#### [MATERIAL FOR THIS TASK]
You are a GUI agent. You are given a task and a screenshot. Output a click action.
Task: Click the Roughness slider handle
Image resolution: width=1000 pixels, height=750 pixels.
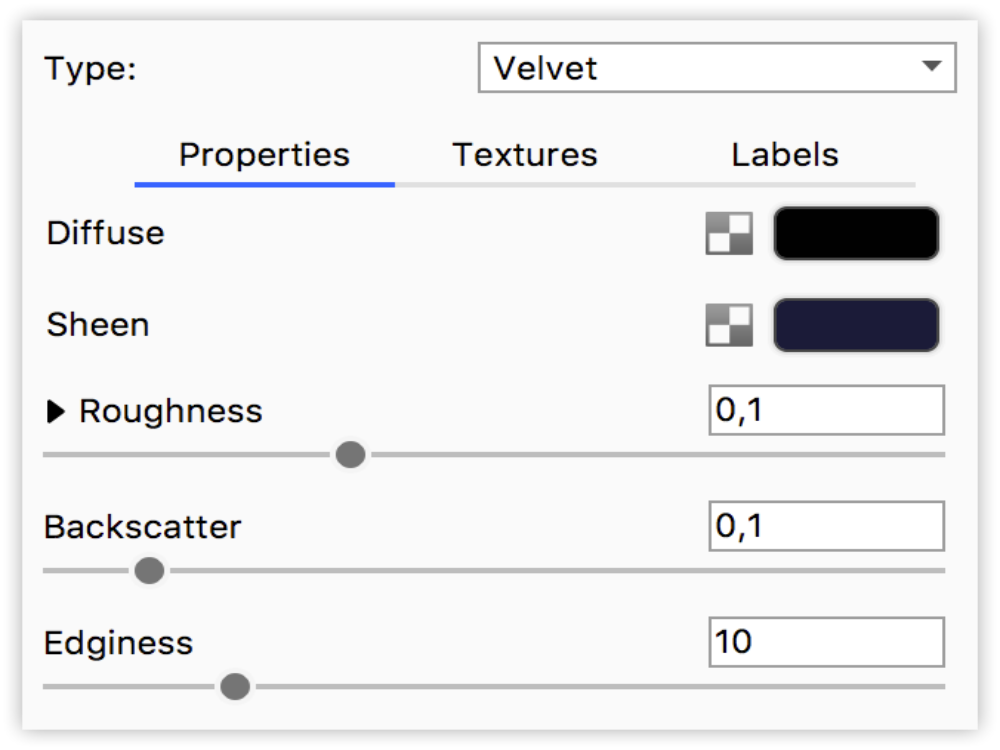pos(350,456)
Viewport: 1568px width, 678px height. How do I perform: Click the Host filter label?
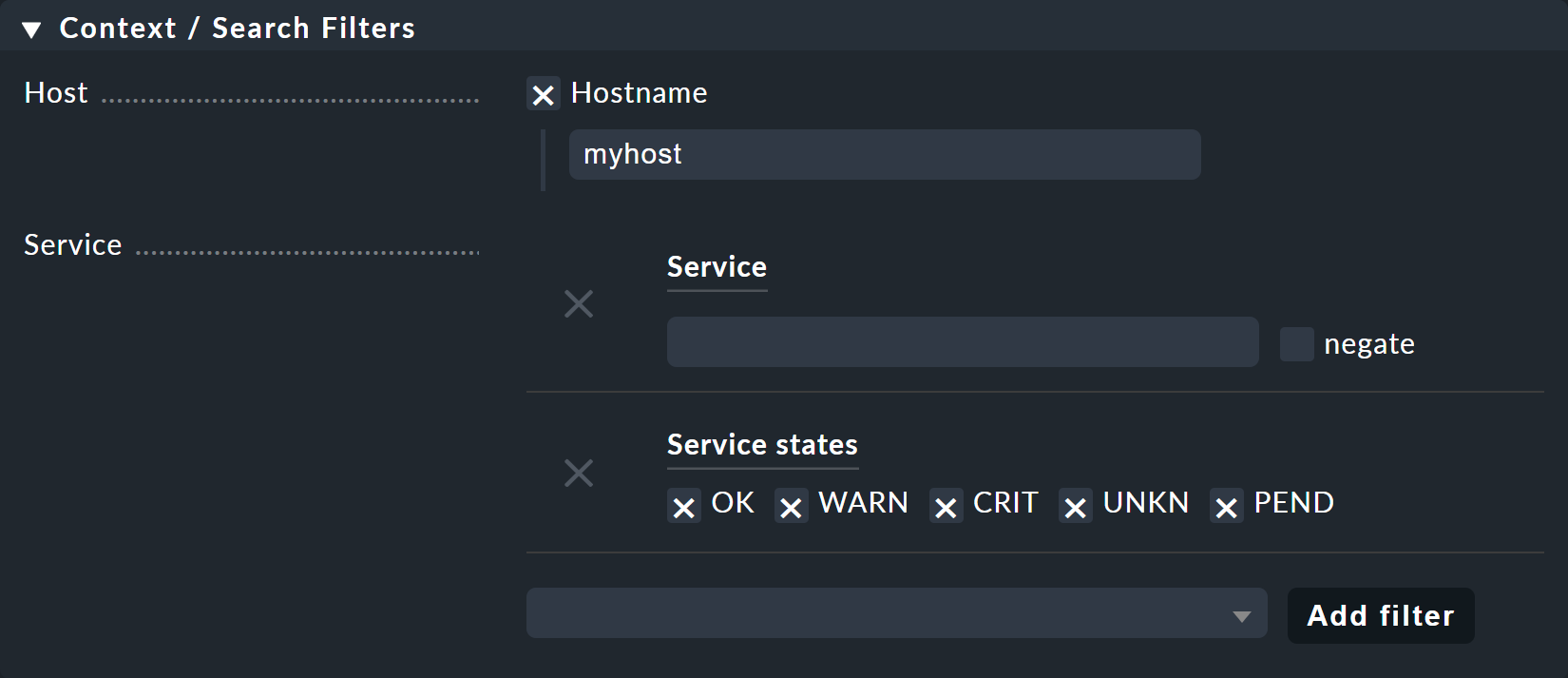tap(55, 92)
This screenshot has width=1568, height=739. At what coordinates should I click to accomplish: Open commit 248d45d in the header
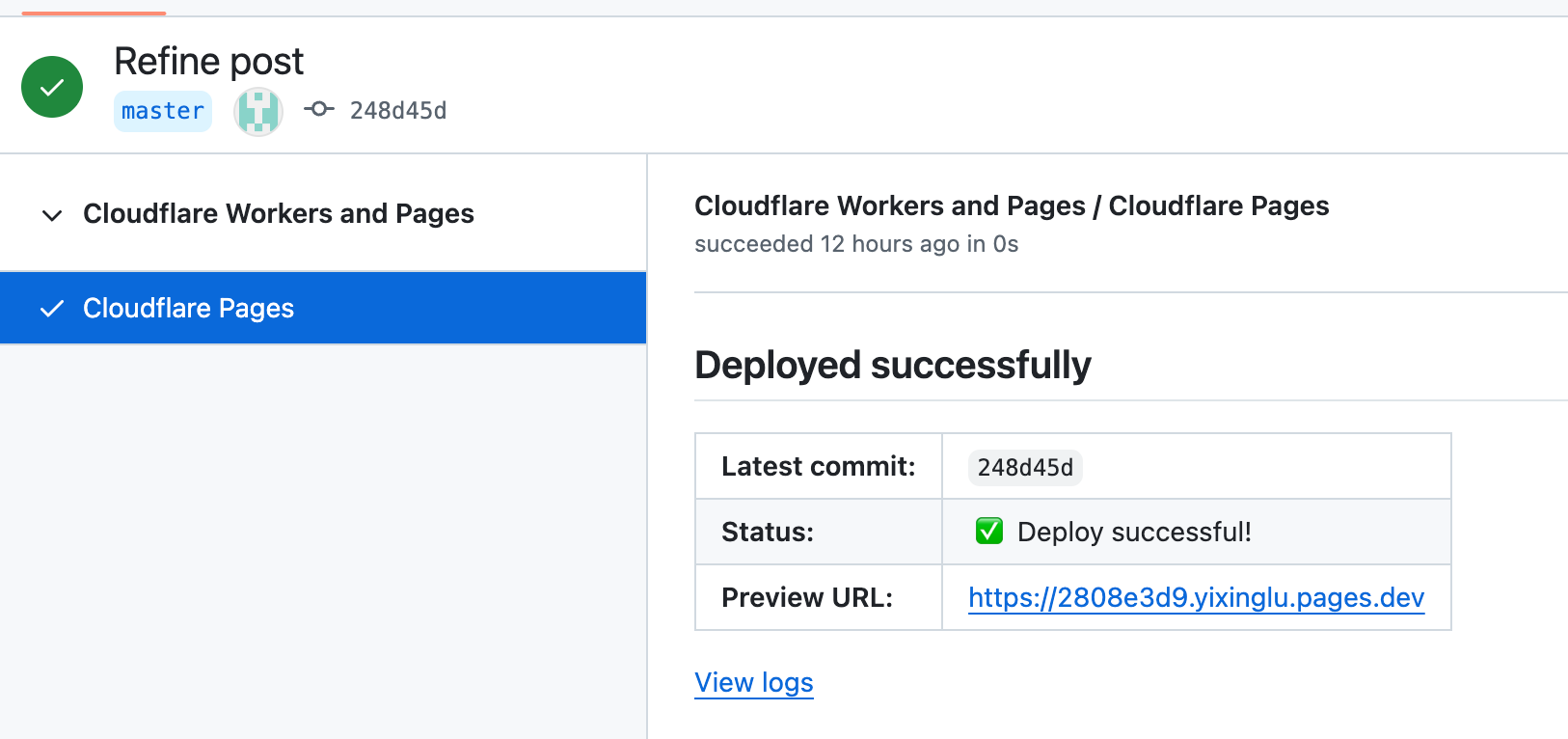click(x=397, y=111)
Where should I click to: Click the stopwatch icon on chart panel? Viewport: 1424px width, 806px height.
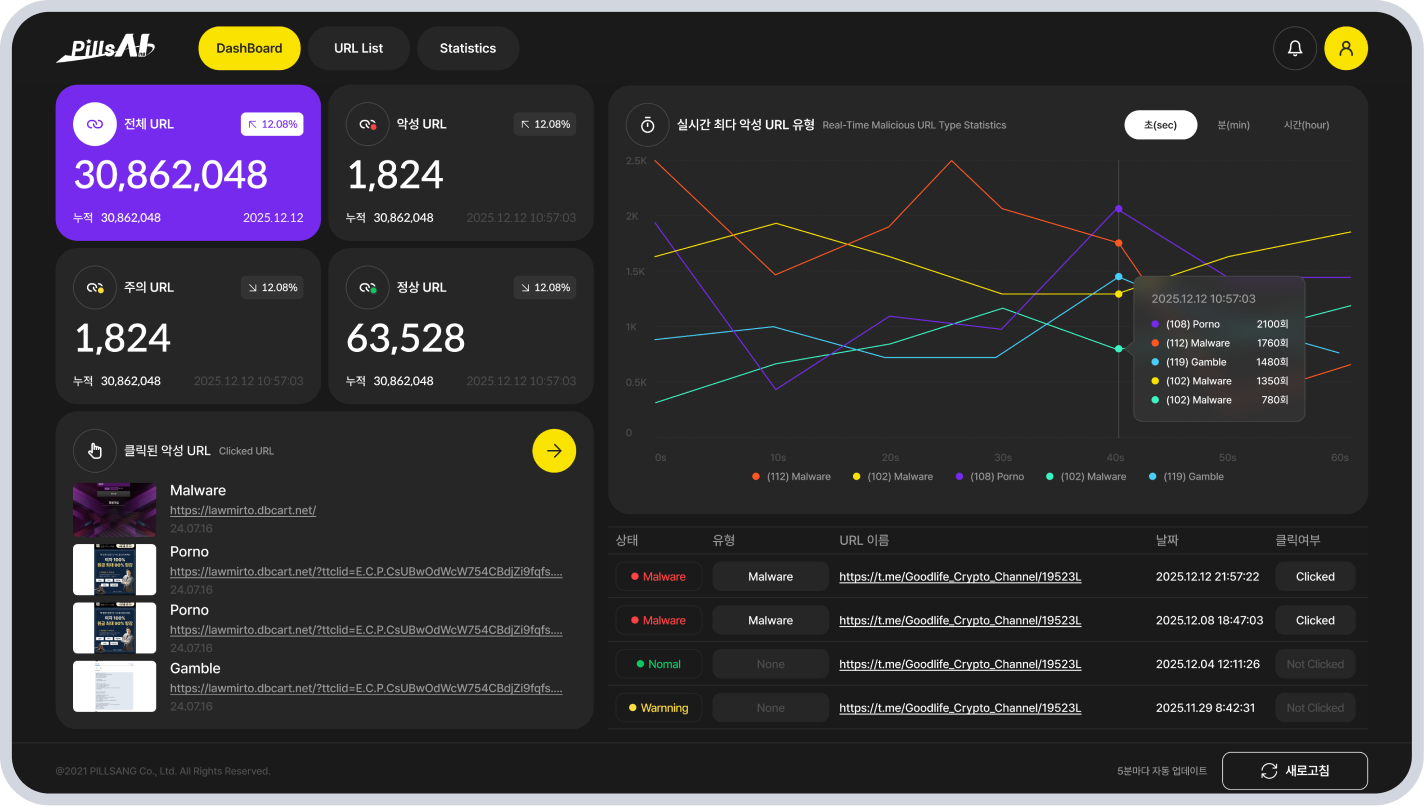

#### [EXERCISE GOAL]
Your answer must be the records above, copied exactly, with no pictures.

#### [WRITTEN RESPONSE]
You are a GUI agent. You are given a task and a screenshot. Output a click action.
Task: Click the Roughness slider handle
Image resolution: width=1000 pixels, height=750 pixels.
pos(350,456)
Viewport: 1568px width, 678px height. How do I perform: Click the Host filter label?
tap(55, 92)
This screenshot has width=1568, height=739. At what coordinates should I click to accomplish: Open commit 248d45d in the header
click(x=397, y=111)
Where should I click to: Click the stopwatch icon on chart panel? Viewport: 1424px width, 806px height.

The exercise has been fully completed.